• [Aim] Give the lines of the entries below as a JSON list of strings, one string per line with blank lines omitted, starting at the line that contains "Given: Uncheck Convert Markup option" and ending at the line that contains "coord(174,73)", both included.

• [Stored records]

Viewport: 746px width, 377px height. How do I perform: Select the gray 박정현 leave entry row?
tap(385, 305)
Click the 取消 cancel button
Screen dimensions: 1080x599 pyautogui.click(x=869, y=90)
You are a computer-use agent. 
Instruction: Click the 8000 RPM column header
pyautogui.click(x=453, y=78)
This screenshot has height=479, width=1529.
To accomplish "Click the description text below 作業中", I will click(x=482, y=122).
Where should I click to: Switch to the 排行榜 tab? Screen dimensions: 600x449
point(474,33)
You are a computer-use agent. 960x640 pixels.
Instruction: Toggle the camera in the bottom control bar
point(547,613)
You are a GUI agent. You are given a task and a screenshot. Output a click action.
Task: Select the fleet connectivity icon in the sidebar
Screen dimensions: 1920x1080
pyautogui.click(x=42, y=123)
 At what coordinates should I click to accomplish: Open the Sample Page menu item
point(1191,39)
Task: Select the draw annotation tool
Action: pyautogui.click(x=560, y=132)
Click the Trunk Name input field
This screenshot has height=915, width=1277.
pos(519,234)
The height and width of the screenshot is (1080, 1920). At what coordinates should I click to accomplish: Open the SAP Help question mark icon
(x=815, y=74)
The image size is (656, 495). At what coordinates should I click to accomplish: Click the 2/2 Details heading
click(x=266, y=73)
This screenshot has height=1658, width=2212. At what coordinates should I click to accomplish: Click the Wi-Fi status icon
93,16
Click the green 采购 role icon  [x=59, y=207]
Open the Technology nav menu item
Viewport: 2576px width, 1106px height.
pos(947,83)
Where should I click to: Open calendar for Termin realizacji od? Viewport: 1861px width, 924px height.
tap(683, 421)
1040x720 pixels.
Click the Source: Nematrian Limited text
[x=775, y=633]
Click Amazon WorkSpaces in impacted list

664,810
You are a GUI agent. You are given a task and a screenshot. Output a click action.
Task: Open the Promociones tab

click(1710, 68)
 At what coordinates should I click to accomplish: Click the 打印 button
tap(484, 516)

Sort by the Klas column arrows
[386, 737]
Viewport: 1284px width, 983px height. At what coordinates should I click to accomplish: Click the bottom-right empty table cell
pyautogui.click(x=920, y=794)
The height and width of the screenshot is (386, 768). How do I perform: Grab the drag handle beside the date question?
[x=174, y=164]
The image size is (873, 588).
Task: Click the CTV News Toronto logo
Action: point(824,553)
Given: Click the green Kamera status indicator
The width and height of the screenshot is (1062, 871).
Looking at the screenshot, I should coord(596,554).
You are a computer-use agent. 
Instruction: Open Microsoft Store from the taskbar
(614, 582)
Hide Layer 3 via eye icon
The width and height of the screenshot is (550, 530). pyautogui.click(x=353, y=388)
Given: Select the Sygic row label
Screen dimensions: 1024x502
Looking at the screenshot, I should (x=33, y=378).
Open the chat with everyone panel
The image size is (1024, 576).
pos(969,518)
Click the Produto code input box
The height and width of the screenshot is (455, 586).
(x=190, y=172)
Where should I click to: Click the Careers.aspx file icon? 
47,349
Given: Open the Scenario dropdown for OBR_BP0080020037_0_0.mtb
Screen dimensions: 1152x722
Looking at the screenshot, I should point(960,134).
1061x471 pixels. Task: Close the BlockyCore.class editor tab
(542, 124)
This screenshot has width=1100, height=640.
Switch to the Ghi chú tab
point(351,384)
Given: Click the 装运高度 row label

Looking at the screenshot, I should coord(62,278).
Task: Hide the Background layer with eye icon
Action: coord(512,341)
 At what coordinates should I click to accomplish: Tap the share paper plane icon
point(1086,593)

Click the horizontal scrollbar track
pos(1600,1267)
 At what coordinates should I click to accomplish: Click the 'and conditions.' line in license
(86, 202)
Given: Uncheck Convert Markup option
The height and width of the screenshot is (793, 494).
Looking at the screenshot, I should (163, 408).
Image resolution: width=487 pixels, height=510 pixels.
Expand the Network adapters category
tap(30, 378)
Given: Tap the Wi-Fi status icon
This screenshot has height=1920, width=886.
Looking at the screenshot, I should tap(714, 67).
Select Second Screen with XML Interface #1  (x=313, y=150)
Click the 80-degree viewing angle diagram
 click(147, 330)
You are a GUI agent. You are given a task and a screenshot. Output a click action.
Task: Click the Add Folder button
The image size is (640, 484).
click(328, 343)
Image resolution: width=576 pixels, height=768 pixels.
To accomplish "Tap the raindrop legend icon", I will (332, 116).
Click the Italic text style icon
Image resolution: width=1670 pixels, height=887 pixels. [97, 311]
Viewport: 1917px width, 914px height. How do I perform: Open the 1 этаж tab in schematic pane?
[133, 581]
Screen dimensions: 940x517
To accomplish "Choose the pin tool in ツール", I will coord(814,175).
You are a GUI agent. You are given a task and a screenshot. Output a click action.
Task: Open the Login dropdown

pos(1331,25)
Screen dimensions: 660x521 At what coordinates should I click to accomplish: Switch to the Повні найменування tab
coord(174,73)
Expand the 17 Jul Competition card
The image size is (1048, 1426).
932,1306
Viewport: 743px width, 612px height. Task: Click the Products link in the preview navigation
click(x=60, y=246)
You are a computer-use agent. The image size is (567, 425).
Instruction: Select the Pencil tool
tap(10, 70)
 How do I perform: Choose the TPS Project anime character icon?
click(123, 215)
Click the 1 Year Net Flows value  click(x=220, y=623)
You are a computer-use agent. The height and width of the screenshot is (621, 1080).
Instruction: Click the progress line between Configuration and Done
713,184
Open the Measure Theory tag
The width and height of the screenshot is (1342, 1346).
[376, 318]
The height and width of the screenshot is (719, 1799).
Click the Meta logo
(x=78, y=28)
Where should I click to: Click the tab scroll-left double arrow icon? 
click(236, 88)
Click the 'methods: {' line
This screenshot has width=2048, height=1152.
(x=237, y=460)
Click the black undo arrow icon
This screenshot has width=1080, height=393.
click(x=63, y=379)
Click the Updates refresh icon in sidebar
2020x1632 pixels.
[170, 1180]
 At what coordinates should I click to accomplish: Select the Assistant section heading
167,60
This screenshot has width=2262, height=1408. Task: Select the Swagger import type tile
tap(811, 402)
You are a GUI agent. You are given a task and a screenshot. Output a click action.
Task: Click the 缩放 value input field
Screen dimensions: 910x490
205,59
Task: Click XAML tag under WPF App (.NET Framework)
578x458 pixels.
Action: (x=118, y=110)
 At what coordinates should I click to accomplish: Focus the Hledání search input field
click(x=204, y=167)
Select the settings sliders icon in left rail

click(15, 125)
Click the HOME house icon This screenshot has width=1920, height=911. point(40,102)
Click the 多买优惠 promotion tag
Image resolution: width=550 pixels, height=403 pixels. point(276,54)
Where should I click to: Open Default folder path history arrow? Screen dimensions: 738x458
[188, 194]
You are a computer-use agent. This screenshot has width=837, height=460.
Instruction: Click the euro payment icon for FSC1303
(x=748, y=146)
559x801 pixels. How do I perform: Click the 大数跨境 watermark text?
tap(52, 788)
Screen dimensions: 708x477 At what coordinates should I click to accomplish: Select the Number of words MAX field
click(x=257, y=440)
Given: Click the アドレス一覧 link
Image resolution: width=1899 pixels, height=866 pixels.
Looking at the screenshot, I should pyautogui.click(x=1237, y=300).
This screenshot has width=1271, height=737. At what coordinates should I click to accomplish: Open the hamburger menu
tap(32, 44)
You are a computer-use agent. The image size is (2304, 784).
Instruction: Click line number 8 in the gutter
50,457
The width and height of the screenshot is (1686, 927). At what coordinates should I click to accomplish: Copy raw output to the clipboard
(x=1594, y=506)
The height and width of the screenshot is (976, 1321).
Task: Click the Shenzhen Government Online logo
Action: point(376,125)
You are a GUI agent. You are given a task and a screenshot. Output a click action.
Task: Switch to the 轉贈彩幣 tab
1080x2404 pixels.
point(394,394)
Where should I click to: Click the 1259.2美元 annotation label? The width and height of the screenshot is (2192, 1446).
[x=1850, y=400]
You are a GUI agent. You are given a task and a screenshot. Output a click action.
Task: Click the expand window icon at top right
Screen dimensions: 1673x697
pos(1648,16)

• [Reply to the task]
[
  "Given: Uncheck Convert Markup option",
  "The height and width of the screenshot is (793, 494).",
  "Looking at the screenshot, I should (163, 408).",
  "Image resolution: width=487 pixels, height=510 pixels.",
  "Expand the Network adapters category",
  "tap(30, 378)",
  "Given: Tap the Wi-Fi status icon",
  "This screenshot has height=1920, width=886.",
  "Looking at the screenshot, I should tap(714, 67).",
  "Select Second Screen with XML Interface #1  (x=313, y=150)",
  "Click the 80-degree viewing angle diagram",
  " click(147, 330)",
  "You are a GUI agent. You are given a task and a screenshot. Output a click action.",
  "Task: Click the Add Folder button",
  "The image size is (640, 484).",
  "click(328, 343)",
  "Image resolution: width=576 pixels, height=768 pixels.",
  "To accomplish \"Tap the raindrop legend icon\", I will (332, 116).",
  "Click the Italic text style icon",
  "Image resolution: width=1670 pixels, height=887 pixels. [97, 311]",
  "Viewport: 1917px width, 914px height. How do I perform: Open the 1 этаж tab in schematic pane?",
  "[133, 581]",
  "Screen dimensions: 940x517",
  "To accomplish \"Choose the pin tool in ツール\", I will coord(814,175).",
  "You are a GUI agent. You are given a task and a screenshot. Output a click action.",
  "Task: Open the Login dropdown",
  "pos(1331,25)",
  "Screen dimensions: 660x521 At what coordinates should I click to accomplish: Switch to the Повні найменування tab",
  "coord(174,73)"
]